Redress mechanisms must also be improved
A person who was the subject of intrusive and targeted surveillance methods must be told when they are no longer under suspicion (unless there is a good reason for maintaining secrecy).
Further, the Investigatory Powers Tribunal (IPT) – which hears legal challenges against the use of surveillance – must be reformed and made more transparent. Currently it isn’t required to hold oral hearings and if it finds against a complainant it can’t give its reasons for doing so. It cannot make a formal declaration, a “declaration of incompatibility”, that legislation violates the Human Rights Act.
The IPT must become more transparent and open to the public. Whilst the IPT remains so shrouded in secrecy, it is impossible to hold the security services to account for human rights abuses.

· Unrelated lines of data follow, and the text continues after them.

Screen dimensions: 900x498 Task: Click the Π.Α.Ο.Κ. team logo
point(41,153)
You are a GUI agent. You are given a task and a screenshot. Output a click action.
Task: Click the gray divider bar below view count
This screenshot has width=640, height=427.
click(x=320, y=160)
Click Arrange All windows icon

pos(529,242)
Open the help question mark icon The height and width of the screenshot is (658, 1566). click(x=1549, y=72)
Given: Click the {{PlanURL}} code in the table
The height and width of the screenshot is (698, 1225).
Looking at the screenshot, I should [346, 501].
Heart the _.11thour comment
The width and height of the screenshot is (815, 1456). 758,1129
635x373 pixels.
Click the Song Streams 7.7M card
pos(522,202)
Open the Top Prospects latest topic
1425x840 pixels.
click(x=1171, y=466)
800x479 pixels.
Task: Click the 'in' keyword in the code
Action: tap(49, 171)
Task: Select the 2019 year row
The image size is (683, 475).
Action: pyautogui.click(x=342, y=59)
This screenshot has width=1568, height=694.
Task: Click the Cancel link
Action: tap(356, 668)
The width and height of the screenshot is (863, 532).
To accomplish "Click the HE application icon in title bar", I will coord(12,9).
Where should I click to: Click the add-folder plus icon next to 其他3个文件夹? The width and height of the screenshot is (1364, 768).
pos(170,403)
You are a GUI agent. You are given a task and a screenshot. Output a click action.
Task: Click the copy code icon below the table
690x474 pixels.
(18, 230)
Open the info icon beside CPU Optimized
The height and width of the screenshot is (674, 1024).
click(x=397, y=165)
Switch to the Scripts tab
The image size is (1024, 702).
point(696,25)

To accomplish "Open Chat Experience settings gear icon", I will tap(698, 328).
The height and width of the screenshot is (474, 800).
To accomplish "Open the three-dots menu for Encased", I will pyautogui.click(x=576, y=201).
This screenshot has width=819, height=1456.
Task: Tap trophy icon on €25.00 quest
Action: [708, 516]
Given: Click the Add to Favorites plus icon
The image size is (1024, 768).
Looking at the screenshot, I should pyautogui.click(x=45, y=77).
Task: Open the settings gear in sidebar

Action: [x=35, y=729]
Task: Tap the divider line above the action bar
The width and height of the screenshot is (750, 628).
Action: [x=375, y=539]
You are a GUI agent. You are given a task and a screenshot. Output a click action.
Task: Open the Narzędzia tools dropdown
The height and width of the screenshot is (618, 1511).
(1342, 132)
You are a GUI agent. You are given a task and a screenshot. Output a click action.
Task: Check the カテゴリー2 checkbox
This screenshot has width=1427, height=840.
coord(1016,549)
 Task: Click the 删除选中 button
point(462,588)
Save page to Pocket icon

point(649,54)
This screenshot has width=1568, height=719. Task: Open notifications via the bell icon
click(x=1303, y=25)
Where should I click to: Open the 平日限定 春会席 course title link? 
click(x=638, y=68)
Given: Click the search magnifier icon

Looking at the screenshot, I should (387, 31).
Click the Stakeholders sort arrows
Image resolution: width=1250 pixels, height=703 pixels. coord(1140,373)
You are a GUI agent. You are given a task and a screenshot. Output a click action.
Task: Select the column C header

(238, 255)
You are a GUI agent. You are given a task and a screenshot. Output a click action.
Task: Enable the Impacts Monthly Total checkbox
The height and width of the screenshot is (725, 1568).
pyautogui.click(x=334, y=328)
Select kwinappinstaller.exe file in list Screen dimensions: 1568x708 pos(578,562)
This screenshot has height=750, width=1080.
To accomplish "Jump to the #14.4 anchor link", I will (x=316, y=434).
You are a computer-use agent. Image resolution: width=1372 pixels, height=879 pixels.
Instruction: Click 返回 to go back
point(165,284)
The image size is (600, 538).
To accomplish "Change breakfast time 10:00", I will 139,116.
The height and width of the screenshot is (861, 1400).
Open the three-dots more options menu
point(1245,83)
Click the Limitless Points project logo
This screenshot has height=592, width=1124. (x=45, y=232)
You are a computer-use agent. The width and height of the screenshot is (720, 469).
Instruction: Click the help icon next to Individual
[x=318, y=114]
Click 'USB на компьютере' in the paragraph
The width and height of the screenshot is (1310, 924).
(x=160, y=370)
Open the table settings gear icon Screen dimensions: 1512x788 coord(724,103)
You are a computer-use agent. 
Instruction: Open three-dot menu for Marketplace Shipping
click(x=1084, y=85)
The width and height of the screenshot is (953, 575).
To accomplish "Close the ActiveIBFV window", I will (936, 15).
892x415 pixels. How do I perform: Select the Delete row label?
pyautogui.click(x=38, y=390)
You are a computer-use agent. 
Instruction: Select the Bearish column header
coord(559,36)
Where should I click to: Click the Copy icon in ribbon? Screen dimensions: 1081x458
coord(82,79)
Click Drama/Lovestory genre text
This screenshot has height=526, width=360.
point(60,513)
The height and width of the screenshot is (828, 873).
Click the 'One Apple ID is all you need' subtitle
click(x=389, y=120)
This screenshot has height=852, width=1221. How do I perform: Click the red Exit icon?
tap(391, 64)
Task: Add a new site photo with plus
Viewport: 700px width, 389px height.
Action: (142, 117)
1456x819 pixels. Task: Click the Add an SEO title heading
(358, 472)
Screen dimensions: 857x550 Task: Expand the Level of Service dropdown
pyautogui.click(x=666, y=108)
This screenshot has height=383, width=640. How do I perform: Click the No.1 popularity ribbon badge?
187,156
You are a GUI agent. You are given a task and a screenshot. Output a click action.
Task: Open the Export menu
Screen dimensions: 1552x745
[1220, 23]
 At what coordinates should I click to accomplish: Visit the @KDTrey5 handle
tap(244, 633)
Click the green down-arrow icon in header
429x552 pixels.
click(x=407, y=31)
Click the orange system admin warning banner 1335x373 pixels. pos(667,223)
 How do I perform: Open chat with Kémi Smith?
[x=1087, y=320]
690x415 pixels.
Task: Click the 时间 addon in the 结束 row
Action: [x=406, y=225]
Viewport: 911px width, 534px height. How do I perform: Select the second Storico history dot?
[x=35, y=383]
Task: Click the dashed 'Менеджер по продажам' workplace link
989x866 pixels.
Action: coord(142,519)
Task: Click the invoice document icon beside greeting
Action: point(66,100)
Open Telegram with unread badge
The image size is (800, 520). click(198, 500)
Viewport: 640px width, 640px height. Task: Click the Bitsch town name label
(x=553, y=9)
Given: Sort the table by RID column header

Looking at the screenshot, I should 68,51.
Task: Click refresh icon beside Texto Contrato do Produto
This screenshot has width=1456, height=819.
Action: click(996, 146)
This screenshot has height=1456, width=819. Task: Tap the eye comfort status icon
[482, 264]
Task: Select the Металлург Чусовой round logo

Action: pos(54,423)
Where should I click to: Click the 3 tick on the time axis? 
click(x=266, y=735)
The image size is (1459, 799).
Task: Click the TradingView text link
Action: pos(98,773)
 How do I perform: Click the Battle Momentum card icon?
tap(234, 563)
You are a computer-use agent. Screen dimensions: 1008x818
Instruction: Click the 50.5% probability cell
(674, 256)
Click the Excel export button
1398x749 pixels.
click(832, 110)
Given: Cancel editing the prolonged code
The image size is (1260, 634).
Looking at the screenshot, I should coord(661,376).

5. Use of intercept evidence in court
Intercepted communications should be admissible in criminal trials.
The bar on the admissibility of intercept evidence, if properly obtained via a judicial warrant, in criminal proceedings should be lifted. Why is this vital evidence not used to bring perpetrators to justice?
6. Fair and open international data sharing laws
The arrangements for intelligence sharing of surveillance data between the UK and other countries must be set out in law and available to the public.
Transparent and proportionate arrangements for the sharing of surveillance data between intelligence agencies should be agreed between the UK and foreign States, made publicly available and incorporated into law.
Mutual Legal Assistance Treaties (MLAT) – law enforcement tools governing the exchange of information between countries – should be improved and replace attempts to place extraterritorial obligations on foreign tech firms (as proposed in the Draft Investigatory Powers Bill).
7. Protect our encryption standards
Safeguard our country’s security by protecting - not undermining - encryption standards.
Encryption is vital to the security of our online communications. If we weaken standards to allow Government to get its hands on more of our personal communications, that information is vulnerable to use and abuse by the bad guys too. Do we really want our iMessage communications to be less secure than those of people using the service in other countries?
8. Recognition of the unique threat mass hacking poses to our security
Hacking is a grave privacy intrusion - much more intrusive than “traditional” forms of state surveillance, including interception, and its capacity to undermine device, network and internet security can’t be overstated.
It carries unlimited and untested potential for Government to act against the security and economic interests of its own citizens, whether consciously or otherwise.
The Government's draft legislation would allow mass hacking of devices, affecting potentially millions of innocent users' devices, undermining the safety of us all. Hacking should only be used in extremis as a last resort, and warrants should always specify named suspects or premises.